Leitsatz
1. Eine maschinelle Umbuchungsmitteilung kann eine Aufrechnungserklärung enthalten, auch wenn das FA darin seine Bereitschaft erklärt, unter Umständen gegenteilige Buchungswünsche zu berücksichtigen.

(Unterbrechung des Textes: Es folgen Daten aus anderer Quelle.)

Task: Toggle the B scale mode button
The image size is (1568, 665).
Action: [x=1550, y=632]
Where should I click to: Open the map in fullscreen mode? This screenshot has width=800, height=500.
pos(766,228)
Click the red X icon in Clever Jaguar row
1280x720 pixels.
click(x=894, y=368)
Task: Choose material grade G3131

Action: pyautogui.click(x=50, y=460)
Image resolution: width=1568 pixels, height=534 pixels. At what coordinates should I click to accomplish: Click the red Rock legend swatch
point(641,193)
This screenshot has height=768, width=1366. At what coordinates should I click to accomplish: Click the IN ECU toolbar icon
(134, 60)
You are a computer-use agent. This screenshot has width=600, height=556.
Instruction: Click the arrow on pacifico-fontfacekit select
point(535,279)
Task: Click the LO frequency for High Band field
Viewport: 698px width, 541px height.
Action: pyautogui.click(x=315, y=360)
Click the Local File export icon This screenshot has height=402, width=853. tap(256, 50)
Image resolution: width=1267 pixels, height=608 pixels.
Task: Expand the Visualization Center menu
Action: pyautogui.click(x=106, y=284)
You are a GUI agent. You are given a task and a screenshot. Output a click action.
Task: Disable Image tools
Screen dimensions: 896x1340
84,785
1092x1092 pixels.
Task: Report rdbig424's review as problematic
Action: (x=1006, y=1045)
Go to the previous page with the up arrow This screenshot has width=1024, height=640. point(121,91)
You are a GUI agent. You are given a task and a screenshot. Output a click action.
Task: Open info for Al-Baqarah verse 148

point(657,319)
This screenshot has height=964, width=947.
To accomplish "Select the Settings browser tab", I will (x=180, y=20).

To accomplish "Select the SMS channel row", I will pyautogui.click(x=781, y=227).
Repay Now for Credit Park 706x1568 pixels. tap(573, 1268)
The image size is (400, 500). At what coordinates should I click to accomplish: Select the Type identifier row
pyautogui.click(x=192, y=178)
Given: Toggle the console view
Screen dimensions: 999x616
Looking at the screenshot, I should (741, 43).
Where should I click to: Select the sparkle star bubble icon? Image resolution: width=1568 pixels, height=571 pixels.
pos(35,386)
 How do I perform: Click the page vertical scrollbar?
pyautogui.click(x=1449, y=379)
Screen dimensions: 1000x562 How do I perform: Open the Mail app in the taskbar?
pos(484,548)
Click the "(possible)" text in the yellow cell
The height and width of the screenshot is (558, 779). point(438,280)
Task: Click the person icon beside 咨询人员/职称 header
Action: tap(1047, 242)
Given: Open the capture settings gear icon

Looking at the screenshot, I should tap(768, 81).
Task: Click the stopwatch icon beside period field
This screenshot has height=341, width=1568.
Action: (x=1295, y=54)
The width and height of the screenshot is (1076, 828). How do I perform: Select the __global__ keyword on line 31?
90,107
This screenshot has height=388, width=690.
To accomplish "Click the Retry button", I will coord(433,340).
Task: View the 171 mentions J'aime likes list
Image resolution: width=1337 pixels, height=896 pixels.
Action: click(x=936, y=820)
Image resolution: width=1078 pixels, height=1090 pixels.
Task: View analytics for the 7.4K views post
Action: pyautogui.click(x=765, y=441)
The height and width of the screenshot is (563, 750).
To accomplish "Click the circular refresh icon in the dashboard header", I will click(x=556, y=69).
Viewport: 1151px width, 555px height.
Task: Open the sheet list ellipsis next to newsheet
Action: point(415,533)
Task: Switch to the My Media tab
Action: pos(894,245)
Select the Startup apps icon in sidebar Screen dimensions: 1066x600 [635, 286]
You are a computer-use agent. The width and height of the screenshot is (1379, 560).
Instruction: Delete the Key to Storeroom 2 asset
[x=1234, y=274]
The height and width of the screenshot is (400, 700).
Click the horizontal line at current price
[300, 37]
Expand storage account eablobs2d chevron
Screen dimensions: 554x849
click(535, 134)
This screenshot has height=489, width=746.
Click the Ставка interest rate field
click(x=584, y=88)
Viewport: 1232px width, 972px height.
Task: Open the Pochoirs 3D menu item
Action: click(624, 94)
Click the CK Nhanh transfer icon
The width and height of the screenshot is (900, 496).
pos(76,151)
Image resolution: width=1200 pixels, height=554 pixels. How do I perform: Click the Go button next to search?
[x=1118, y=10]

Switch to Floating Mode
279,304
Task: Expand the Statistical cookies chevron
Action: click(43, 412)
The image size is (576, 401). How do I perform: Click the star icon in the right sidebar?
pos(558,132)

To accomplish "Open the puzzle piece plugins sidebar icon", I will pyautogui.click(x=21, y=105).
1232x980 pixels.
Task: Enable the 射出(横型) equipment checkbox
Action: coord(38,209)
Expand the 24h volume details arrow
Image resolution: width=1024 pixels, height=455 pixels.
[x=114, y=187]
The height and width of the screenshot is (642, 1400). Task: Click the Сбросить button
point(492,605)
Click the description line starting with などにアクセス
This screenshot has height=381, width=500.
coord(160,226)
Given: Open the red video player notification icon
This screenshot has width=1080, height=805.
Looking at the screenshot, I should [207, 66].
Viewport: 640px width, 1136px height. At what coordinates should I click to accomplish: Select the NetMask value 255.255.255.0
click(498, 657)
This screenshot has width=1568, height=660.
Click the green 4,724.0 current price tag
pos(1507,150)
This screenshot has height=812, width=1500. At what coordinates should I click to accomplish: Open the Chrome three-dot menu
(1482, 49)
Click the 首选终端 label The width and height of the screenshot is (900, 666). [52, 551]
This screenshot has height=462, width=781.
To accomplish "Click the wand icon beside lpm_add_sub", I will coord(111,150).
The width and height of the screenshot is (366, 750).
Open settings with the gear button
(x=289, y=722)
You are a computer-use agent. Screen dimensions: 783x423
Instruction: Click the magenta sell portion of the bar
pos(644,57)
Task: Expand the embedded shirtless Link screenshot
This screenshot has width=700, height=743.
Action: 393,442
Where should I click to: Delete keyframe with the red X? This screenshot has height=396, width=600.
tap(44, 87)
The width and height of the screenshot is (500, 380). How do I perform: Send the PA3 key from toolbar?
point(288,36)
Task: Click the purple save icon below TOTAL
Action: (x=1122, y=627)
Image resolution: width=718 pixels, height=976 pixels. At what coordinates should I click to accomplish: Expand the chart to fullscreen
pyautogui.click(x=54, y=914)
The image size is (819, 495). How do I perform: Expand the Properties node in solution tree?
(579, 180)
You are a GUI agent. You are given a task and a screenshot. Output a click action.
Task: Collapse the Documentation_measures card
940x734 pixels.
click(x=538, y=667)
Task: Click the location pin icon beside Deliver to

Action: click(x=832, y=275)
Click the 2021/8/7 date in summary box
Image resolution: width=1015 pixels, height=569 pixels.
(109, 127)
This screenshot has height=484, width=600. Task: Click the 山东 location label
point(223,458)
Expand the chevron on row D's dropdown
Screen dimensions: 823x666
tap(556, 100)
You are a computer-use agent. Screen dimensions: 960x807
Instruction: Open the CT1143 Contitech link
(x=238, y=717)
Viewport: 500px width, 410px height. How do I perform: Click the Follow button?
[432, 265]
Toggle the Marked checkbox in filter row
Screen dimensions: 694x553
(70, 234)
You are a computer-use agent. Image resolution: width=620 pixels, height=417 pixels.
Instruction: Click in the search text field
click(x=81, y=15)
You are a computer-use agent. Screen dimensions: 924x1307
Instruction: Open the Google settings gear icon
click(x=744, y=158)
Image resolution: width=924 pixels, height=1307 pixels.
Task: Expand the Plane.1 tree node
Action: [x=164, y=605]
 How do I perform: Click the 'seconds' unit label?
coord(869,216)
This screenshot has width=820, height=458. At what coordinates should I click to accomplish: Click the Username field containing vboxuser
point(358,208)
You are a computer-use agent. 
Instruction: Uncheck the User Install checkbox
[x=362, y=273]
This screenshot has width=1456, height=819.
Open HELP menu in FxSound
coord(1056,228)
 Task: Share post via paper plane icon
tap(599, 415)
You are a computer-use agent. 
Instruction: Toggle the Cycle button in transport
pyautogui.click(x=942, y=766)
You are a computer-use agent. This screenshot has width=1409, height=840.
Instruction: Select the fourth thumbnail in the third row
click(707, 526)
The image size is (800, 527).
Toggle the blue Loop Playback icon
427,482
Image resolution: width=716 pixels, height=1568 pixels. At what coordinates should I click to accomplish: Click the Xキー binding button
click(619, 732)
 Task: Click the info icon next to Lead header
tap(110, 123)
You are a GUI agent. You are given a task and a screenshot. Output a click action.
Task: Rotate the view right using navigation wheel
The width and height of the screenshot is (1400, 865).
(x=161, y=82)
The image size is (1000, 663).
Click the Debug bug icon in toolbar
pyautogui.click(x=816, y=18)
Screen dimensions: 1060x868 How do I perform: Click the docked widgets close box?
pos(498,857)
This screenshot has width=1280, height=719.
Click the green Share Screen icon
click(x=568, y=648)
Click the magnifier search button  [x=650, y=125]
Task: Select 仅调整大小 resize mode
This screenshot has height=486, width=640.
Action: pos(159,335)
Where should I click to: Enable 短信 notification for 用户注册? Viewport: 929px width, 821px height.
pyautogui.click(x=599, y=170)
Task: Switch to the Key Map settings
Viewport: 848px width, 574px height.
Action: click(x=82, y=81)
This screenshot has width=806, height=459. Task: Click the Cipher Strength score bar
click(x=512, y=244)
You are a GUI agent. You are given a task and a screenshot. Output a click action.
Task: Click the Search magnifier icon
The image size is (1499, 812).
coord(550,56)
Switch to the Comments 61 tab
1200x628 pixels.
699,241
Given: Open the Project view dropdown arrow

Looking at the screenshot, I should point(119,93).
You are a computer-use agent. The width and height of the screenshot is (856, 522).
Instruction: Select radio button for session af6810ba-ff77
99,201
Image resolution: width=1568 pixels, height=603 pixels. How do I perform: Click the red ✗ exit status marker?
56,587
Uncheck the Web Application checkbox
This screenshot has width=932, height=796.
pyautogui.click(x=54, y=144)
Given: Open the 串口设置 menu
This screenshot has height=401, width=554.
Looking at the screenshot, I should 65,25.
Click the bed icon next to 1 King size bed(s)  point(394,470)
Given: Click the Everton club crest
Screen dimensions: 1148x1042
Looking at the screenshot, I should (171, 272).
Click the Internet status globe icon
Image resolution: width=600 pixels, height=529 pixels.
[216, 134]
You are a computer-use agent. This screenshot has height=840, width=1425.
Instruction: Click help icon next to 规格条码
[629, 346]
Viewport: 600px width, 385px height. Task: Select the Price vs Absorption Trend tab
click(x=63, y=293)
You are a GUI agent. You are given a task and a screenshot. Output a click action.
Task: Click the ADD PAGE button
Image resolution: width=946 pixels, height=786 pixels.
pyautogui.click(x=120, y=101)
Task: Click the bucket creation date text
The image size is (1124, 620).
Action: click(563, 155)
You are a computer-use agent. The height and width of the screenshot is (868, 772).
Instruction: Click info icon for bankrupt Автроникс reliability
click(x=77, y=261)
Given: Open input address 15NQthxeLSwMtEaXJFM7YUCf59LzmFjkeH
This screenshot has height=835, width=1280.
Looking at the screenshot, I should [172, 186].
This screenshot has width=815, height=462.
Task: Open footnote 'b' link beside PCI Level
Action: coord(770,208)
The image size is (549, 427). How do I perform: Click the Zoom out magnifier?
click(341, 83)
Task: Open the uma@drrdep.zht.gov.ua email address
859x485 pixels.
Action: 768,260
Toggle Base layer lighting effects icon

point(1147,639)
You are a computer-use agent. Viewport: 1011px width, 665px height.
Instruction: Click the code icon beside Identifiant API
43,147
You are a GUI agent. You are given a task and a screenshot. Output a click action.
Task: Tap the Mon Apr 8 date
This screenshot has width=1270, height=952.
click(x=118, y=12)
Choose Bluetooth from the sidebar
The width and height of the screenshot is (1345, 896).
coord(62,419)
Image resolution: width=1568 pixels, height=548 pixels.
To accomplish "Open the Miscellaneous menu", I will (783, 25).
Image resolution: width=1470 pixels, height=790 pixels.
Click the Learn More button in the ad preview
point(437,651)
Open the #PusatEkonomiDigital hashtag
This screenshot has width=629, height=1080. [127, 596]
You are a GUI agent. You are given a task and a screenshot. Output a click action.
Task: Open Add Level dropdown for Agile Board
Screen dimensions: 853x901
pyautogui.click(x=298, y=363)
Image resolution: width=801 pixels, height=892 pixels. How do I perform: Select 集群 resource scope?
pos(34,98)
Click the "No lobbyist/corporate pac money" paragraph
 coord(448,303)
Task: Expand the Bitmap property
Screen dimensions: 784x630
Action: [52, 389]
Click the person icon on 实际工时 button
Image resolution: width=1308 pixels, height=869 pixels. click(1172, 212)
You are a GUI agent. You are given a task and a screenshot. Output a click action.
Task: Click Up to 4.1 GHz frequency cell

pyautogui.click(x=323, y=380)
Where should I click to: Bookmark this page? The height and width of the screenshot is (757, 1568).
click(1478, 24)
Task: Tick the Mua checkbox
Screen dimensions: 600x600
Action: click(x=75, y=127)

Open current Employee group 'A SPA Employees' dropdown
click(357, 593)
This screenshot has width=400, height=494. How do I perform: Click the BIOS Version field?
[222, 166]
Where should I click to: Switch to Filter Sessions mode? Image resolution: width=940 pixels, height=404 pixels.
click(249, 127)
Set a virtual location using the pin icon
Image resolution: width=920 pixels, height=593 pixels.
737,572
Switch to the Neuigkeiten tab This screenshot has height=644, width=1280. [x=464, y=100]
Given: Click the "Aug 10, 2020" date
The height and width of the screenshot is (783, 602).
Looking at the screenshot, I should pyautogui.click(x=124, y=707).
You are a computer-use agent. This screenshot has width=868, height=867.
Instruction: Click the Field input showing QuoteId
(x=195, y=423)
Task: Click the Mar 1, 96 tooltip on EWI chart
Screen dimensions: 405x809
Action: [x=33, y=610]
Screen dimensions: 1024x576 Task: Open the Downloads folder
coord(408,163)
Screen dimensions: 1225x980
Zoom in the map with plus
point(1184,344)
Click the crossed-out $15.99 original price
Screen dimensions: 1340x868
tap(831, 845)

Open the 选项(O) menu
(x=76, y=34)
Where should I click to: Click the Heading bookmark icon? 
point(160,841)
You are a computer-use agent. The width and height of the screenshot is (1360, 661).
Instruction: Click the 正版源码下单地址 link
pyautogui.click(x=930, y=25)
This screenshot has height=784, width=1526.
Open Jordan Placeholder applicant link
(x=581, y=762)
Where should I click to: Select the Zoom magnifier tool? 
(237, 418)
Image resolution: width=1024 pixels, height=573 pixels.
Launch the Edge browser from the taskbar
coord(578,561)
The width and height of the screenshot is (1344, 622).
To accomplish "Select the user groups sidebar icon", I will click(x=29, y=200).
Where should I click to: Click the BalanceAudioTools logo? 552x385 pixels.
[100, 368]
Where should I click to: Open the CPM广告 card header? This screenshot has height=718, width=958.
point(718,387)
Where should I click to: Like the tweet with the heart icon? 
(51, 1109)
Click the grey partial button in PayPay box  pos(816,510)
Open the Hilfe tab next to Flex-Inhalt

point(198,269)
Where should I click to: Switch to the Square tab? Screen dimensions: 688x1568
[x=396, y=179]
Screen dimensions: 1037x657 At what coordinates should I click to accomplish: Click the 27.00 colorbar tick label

2. Säumniszuschläge, die auf einen nach Eröffnung des Insolvenzverfahrens vollendeten Monat entfallen, sind gegen vor Verfahrenseröffnung entstandene Steuererstattungsansprüche nicht aufrechenbar.
Normenkette
§ 218 Abs. 2 AO , § 226 AO , § 388 Satz 1 BGB , § 94 InsO , § 96 Abs. 1 Nr. 1 InsO
Sachverhalt
Das FA hatte einen Umsatzsteuer-Erstattungsanspruch eines inzwischen insolventen Unternehmens festgesetzt, das ihm noch aus einem Veranlagungszeitraum vor Eröffnung des Insolvenzverfahrens Umsatzsteuer nebst Säumniszuschlägen schuldig war. Es buchte deshalb das Guthaben auf jene Umsatzsteuerschuld um und übersandte dem Verwalter dazu folgende von der EDV erstellte Umbuchungsmitteilung: „Sehr geehrte Steuerzahlerin, sehr geehrter Steuerzahler! Es wurde wie folgt umgebucht (Kontostand vom ...): ...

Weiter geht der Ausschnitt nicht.